> **WRITTEN PROBLEM**:
Pull out the rows from the very first line through the line that contains "click(x=650, y=98)", and reproduce them unchanged. Leave the pictures out of your answer.

> **RECORDS FOR THIS EXERCISE**:

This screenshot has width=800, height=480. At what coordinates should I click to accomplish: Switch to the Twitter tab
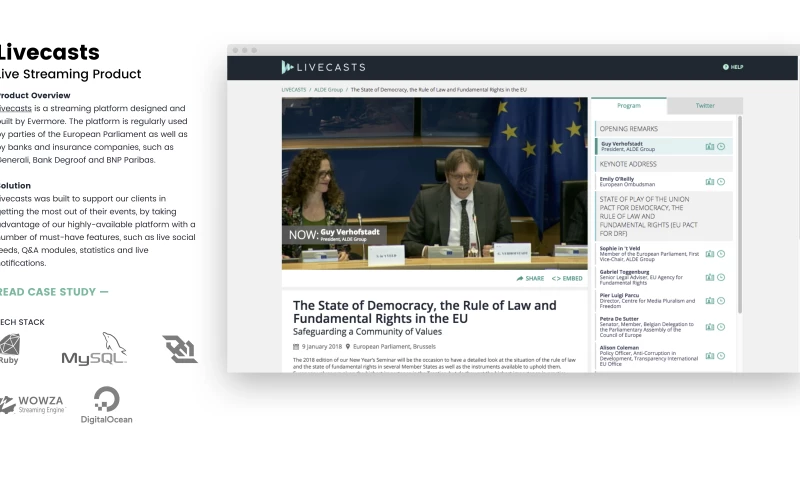(x=704, y=105)
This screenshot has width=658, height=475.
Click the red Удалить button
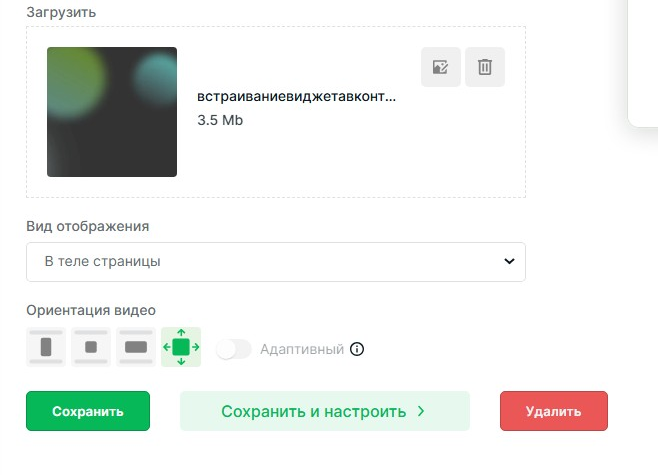554,411
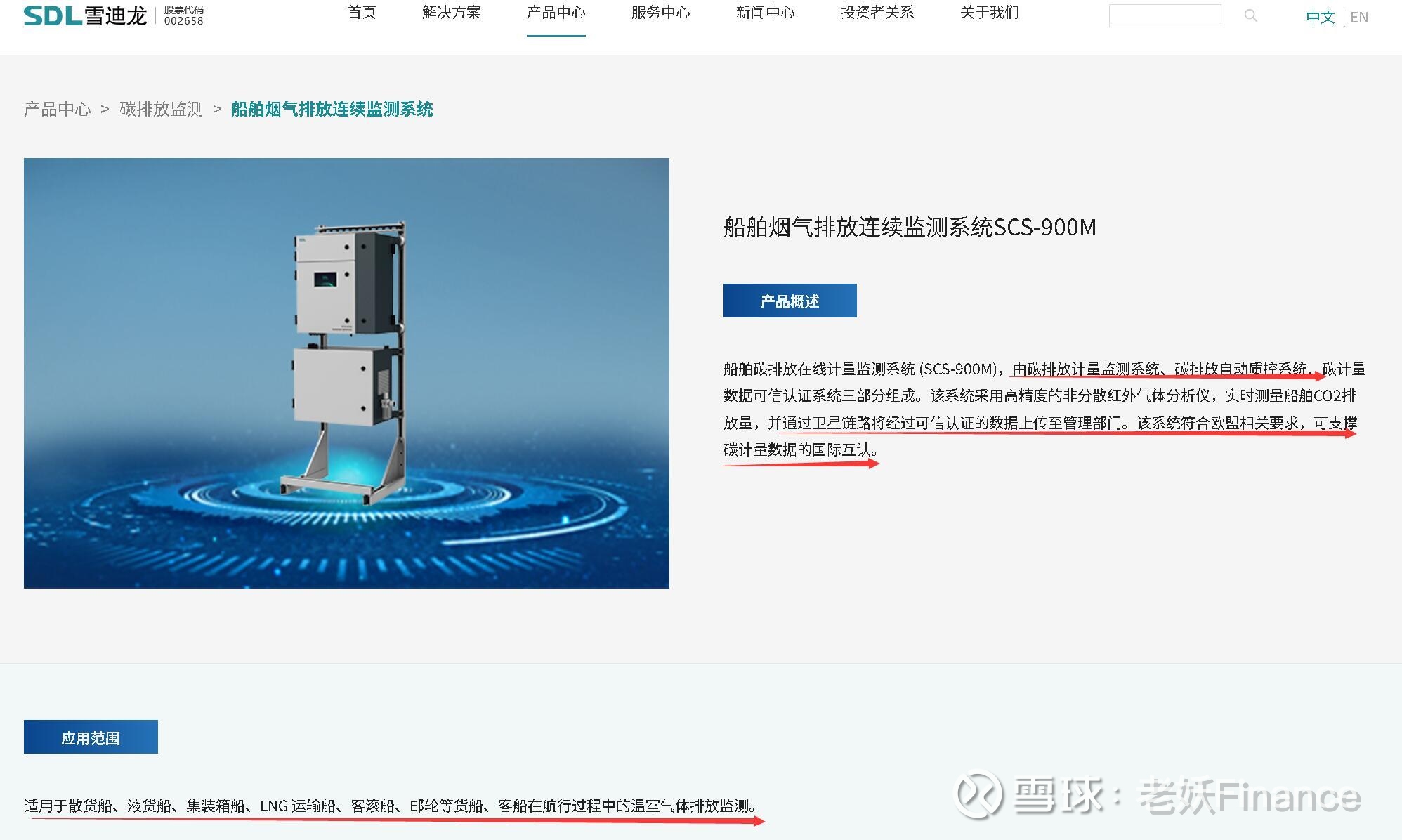Open the 关于我们 menu item
Image resolution: width=1402 pixels, height=840 pixels.
[x=989, y=13]
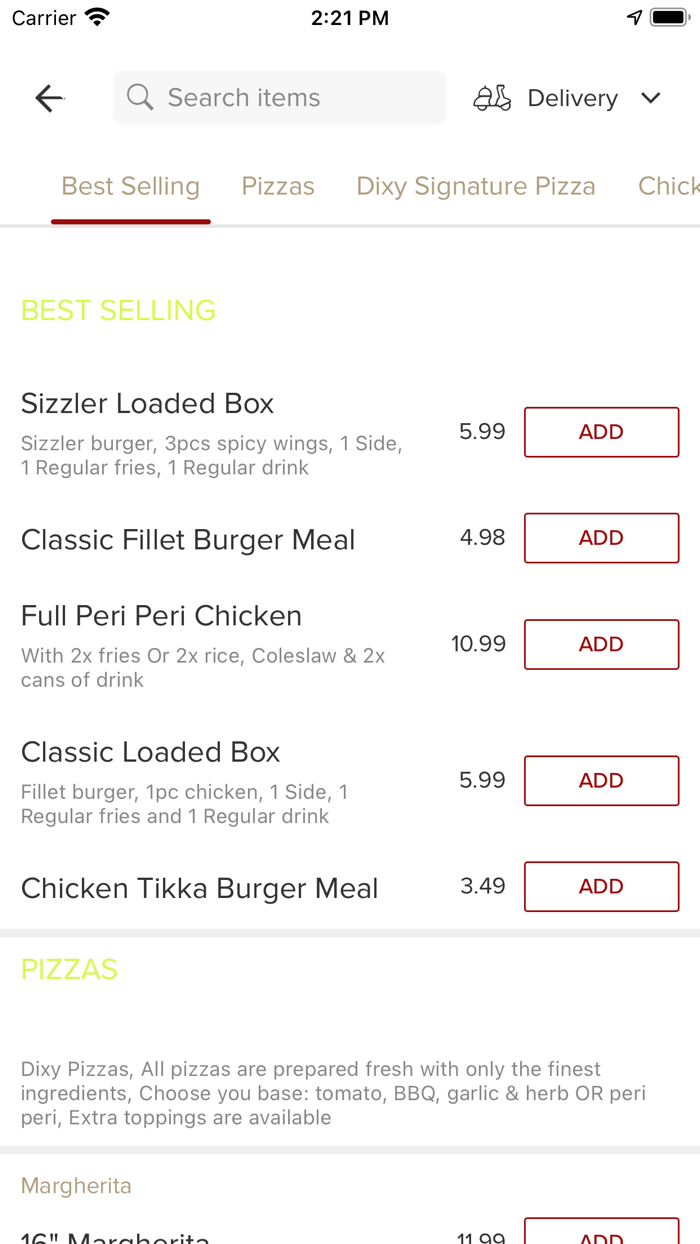Open the Delivery options chevron
700x1244 pixels.
click(x=650, y=98)
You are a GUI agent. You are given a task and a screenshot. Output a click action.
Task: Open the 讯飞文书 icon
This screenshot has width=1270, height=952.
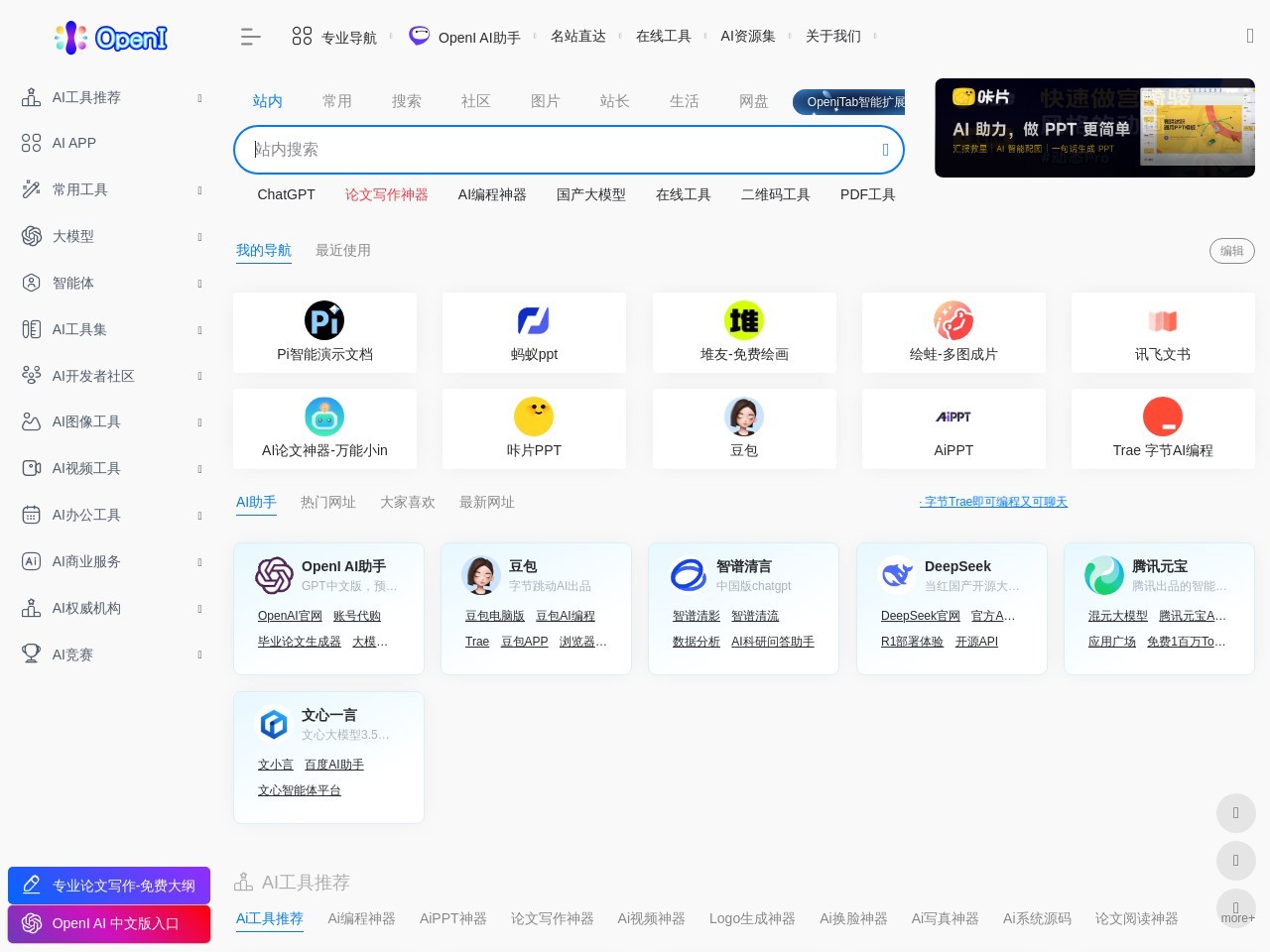tap(1163, 320)
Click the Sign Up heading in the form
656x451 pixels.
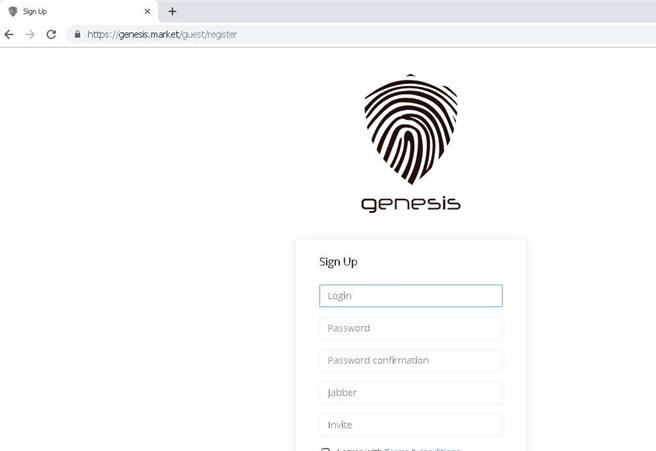coord(338,262)
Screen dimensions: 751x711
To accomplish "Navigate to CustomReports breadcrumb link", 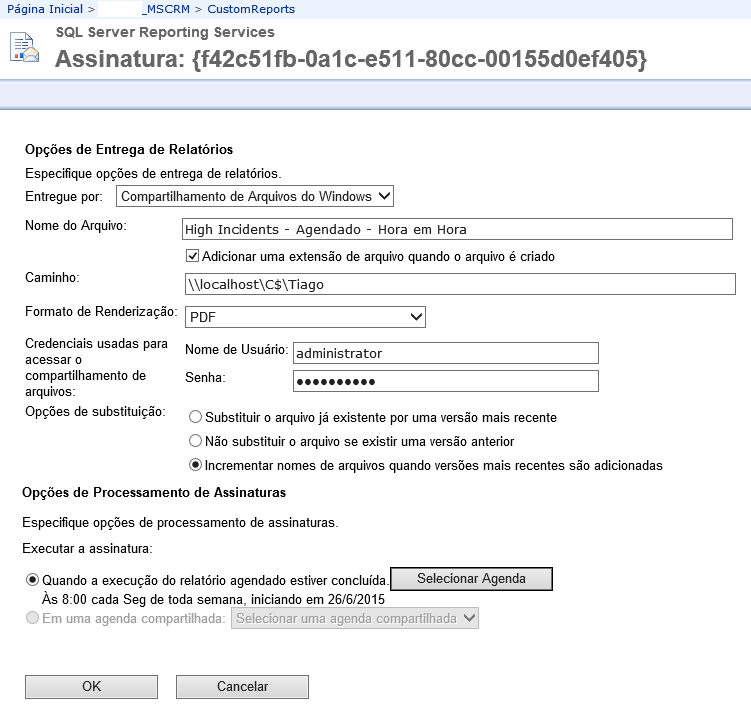I will point(251,9).
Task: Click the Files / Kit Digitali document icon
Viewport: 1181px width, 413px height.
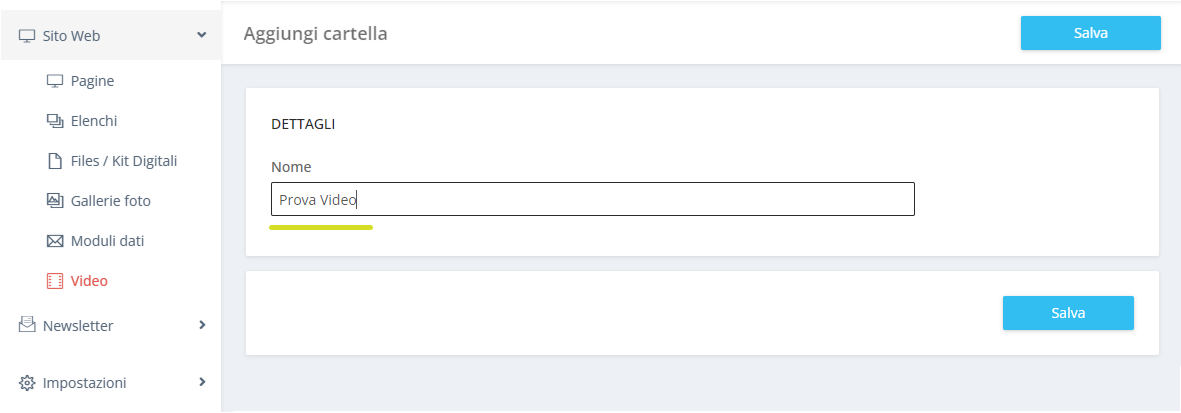Action: click(x=54, y=161)
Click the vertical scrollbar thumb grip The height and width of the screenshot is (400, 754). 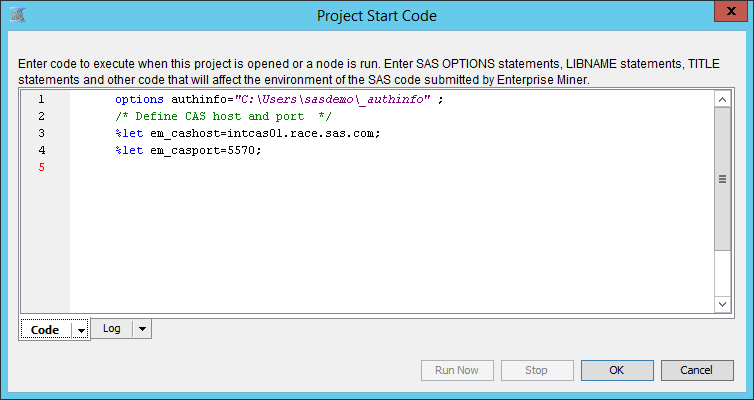[x=723, y=179]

> **FINISHED ANSWER**:
This screenshot has width=800, height=480. At what coordinates should I click to accomplish: Switch to the Twitter tab
(x=704, y=105)
This screenshot has width=658, height=475.
Click the red Удалить button
554,411
Open the 关于我们 menu item
Image resolution: width=1402 pixels, height=840 pixels.
[x=989, y=13]
Open the Delivery options chevron
700x1244 pixels.
click(x=650, y=98)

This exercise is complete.